Das Volk rottet sich zusammen. Es protestiert vor dem Rathaus. In einer zwischengeblendeten Straßenszene wird einem Alten der Hut immer wieder eingedetscht. "Es sind die Juden, die uns die Arbeit wegnehmen", empört sich das Volk. In den Kneipen prallen die Meinungen wein- und bierselig, bald handgreiflich aufeinander.

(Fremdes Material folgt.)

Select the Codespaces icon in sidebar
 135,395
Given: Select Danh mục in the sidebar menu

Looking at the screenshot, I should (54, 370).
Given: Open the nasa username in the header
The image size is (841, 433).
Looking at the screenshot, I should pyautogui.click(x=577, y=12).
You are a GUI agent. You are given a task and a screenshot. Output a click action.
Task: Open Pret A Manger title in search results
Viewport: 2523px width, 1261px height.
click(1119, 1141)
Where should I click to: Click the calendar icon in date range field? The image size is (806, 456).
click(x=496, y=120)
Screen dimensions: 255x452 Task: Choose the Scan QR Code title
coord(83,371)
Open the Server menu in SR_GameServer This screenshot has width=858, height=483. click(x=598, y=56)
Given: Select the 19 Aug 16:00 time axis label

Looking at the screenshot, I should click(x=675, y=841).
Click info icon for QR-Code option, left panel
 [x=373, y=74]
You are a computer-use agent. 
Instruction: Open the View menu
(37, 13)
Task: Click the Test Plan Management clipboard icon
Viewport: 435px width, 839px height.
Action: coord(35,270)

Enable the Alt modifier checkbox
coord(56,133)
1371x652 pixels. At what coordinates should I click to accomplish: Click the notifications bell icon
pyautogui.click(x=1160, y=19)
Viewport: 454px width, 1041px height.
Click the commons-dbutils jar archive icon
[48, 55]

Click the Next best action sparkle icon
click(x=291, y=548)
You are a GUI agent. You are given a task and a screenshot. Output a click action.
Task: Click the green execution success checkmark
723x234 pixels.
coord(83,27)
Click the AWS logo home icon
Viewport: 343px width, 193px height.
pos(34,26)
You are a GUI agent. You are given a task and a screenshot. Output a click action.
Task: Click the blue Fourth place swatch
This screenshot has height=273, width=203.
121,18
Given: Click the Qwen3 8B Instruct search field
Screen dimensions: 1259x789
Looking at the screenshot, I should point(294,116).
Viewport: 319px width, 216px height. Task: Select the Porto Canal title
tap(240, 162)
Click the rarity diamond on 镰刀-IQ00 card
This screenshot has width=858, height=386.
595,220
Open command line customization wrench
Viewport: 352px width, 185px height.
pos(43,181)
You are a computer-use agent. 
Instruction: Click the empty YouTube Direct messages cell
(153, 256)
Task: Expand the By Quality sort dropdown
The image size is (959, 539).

Und bald ist ausgemacht, wer Schuld an allem hat: Die jüdische Bevölkerung in der Stadt. Die Antisemiten haben ihre Kampfparole gefunden. "Hinaus mit den Juden!" Und die Juden werden zur Emigration gezwungen. Was die Wirtschaft endgültig zusammenbrechen lässt, so die Schlussfolgerung in diesem Film. Also werden die Juden zurück gerufen und vom Bürgermeister als "mein lieber Jude" wieder begrüßt. Ein Happy-End, das aus heutige Sicht völlig unglaubwürdig scheint.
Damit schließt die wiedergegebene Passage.